| Extracted information |
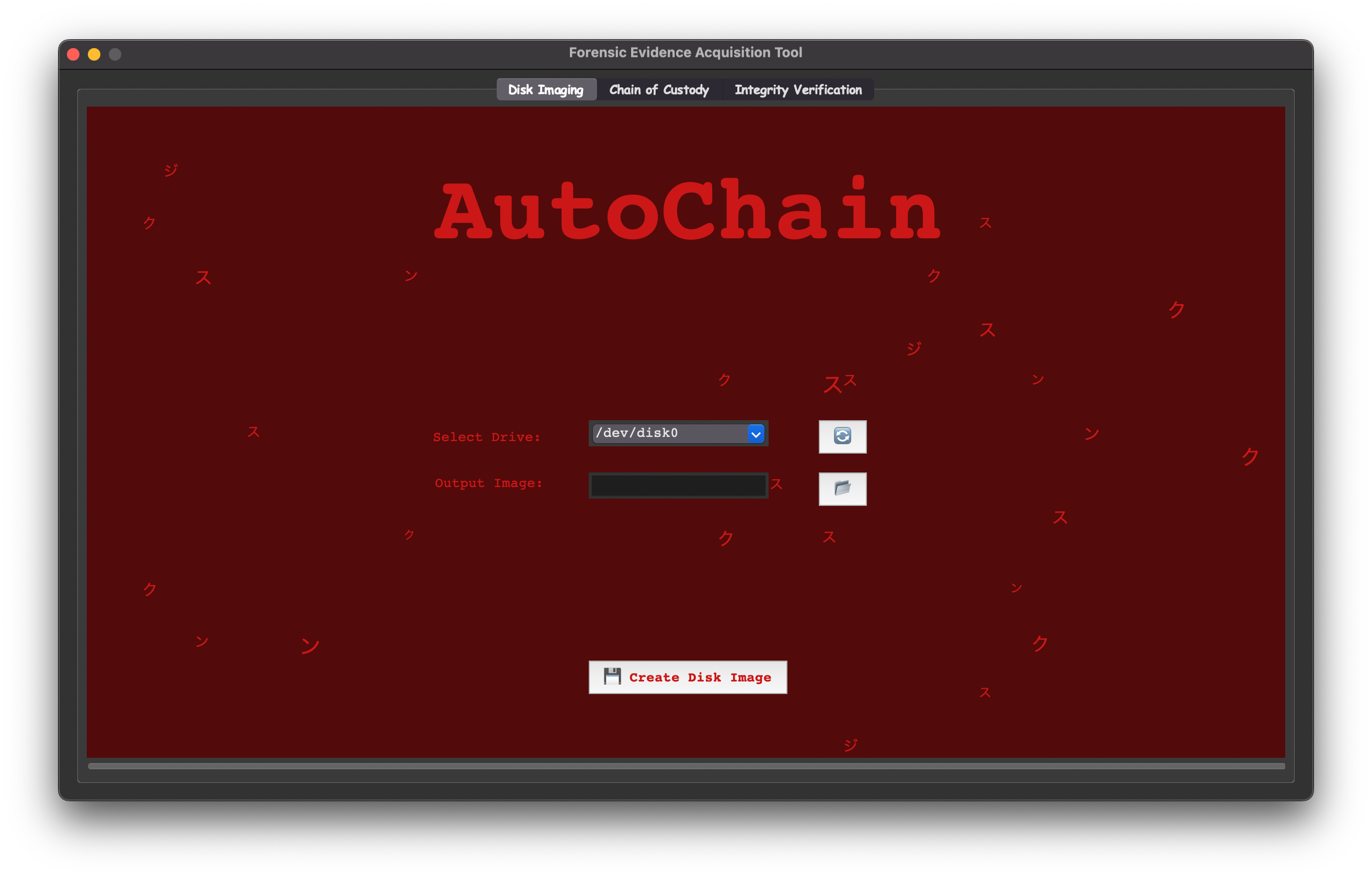Switch to the Chain of Custody tab
The image size is (1372, 878).
tap(659, 89)
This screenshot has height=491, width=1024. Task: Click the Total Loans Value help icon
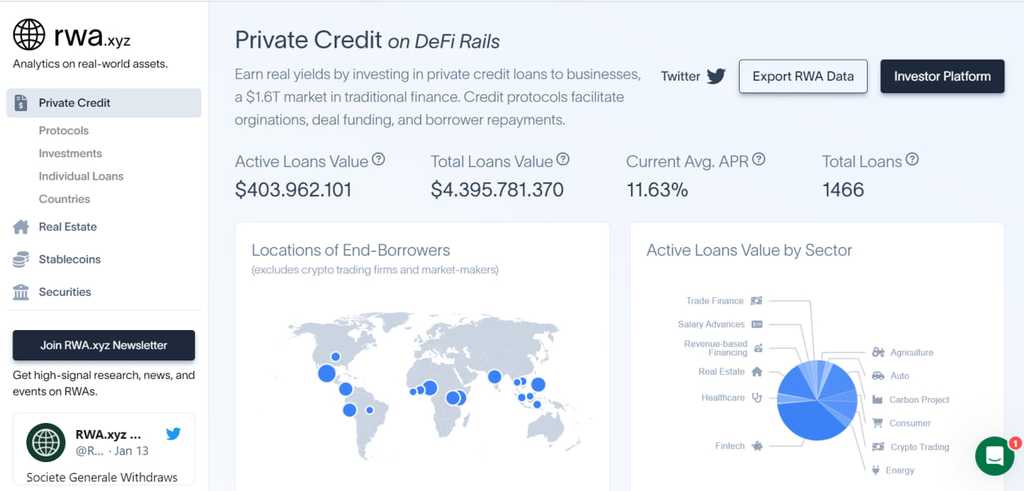coord(563,160)
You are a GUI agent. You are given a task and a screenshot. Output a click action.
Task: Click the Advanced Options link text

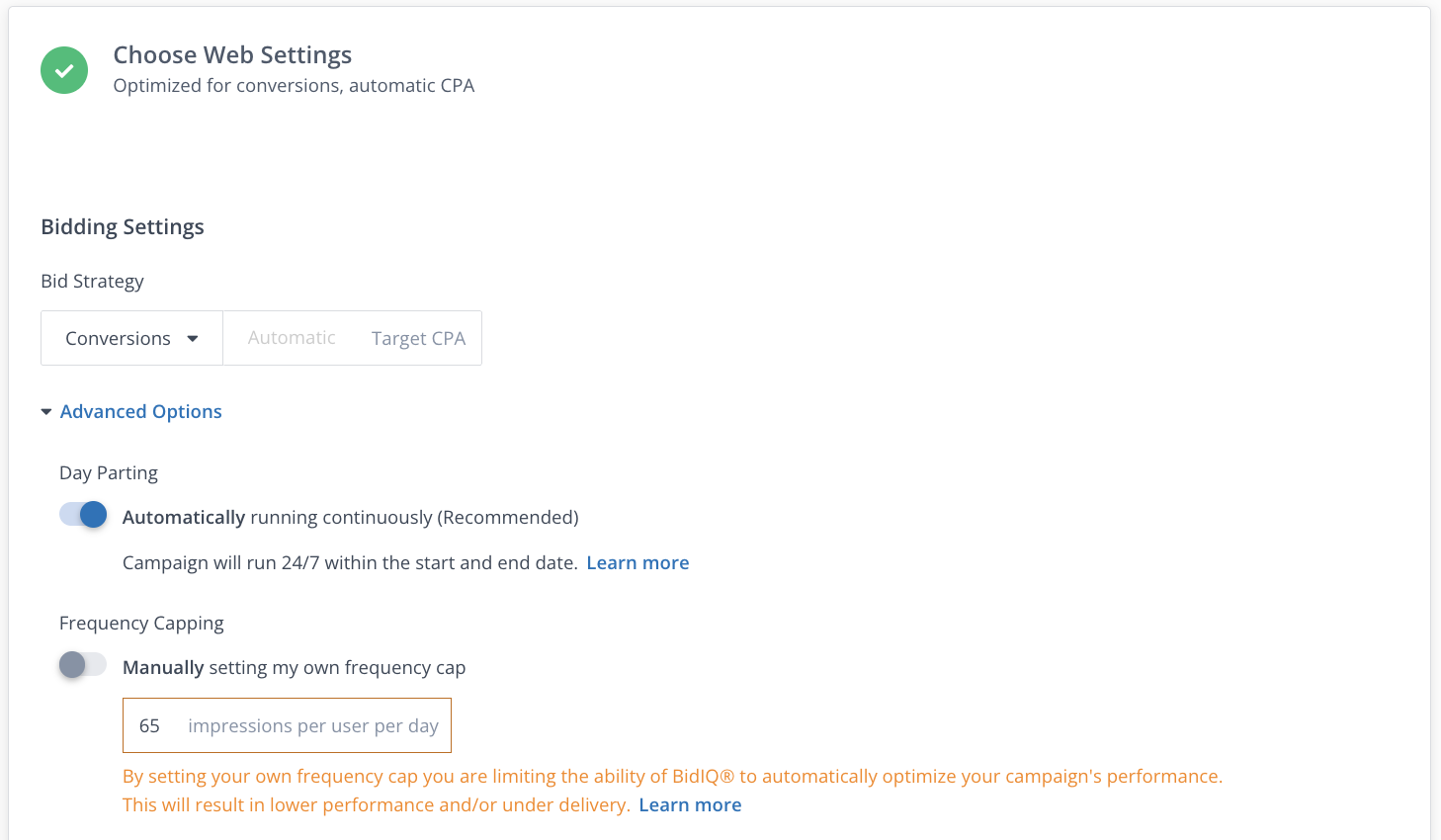click(x=140, y=412)
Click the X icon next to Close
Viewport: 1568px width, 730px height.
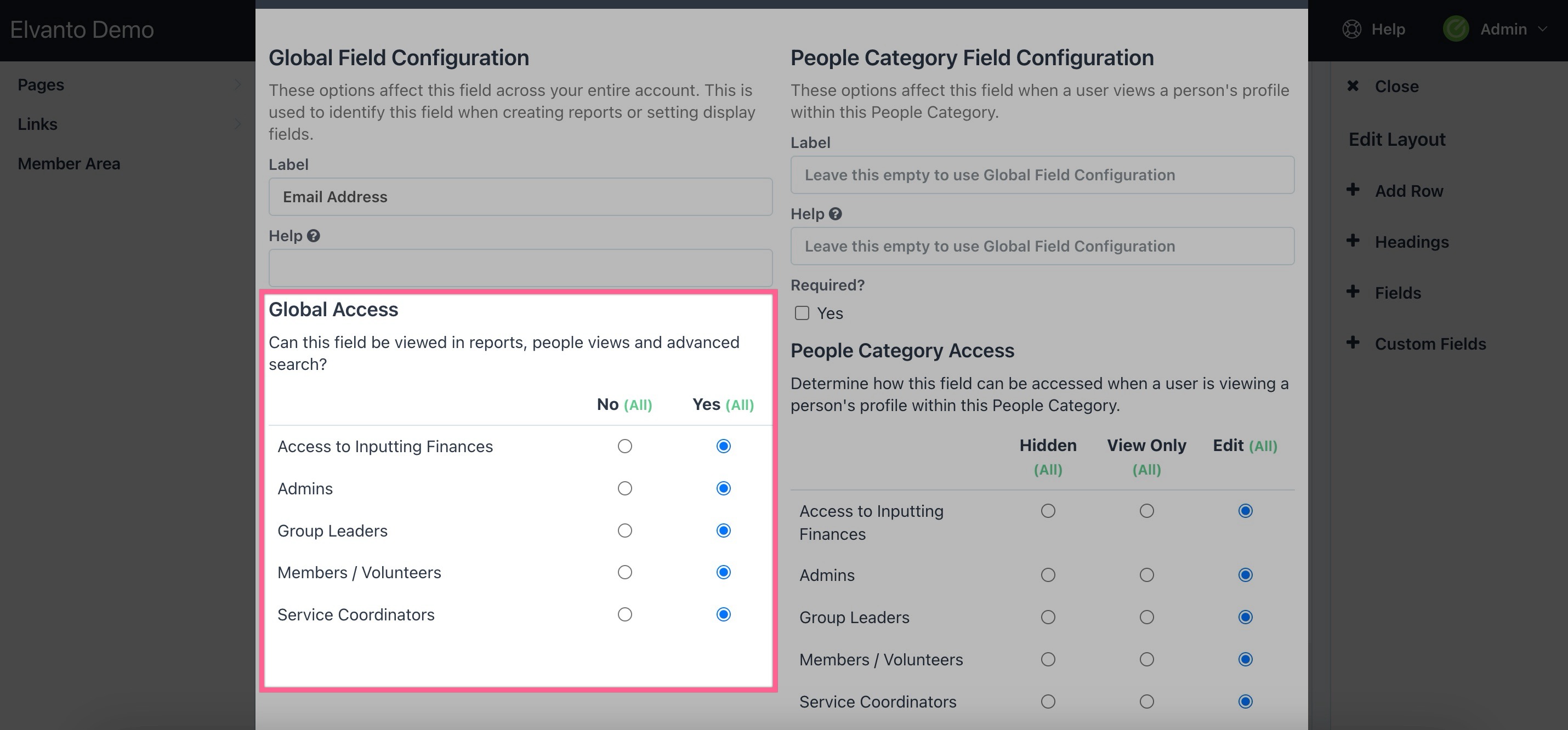(x=1353, y=86)
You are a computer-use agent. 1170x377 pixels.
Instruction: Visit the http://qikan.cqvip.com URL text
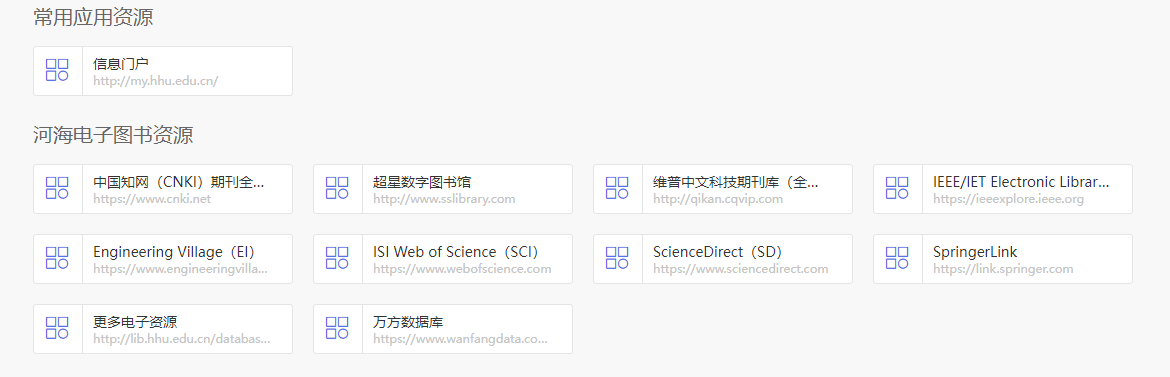tap(718, 199)
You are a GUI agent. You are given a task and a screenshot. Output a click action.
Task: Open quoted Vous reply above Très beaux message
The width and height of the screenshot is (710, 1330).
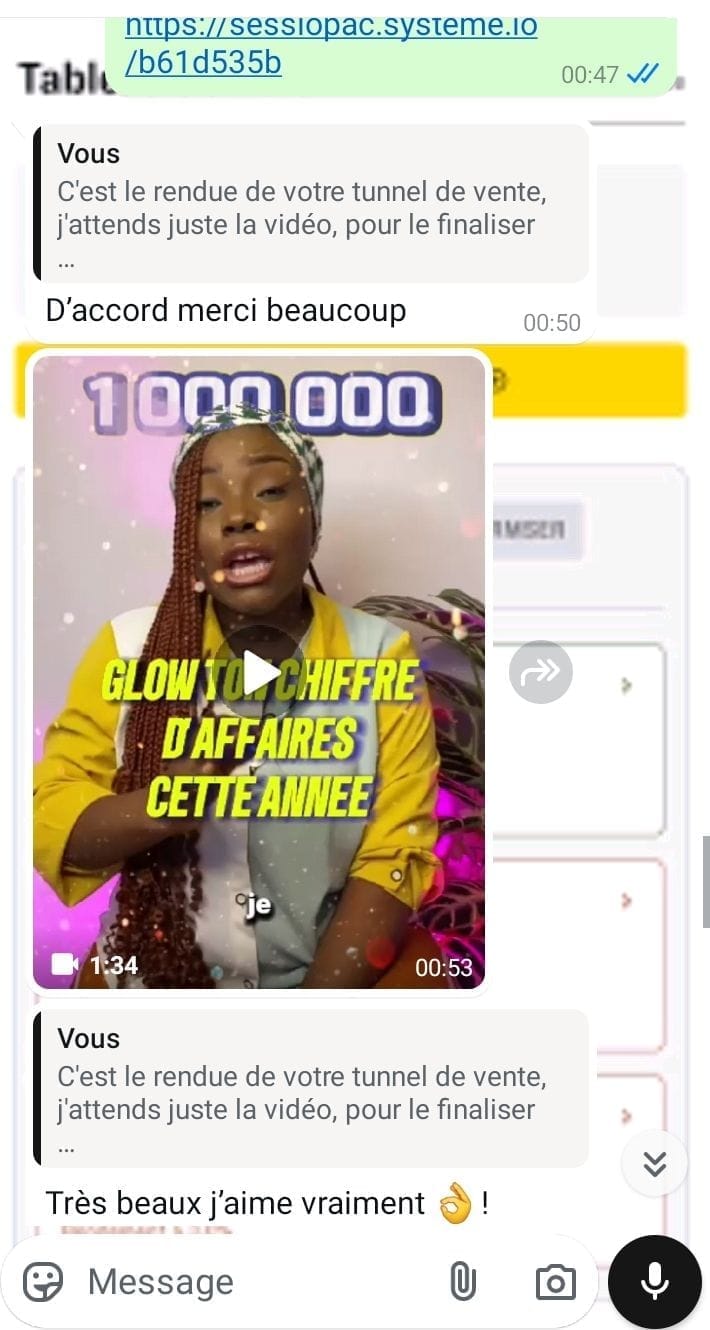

| Written task |
Revise the entries from the first one up to and including the line with "(x=1353, y=86)", replacing "help icon" with "info icon" and keeping everything else the same. Omit the pictures from your answer.

| Result of this exercise |
Switch to the Chain of Custody tab
The image size is (1372, 878).
tap(659, 89)
This screenshot has height=491, width=1024. Task: Click the Total Loans Value info icon
coord(563,160)
You are a GUI agent. You are given a task and a screenshot. Output a click action.
Task: Click the Advanced Options link text

click(x=140, y=412)
Click the X icon next to Close
Viewport: 1568px width, 730px height.
(x=1353, y=86)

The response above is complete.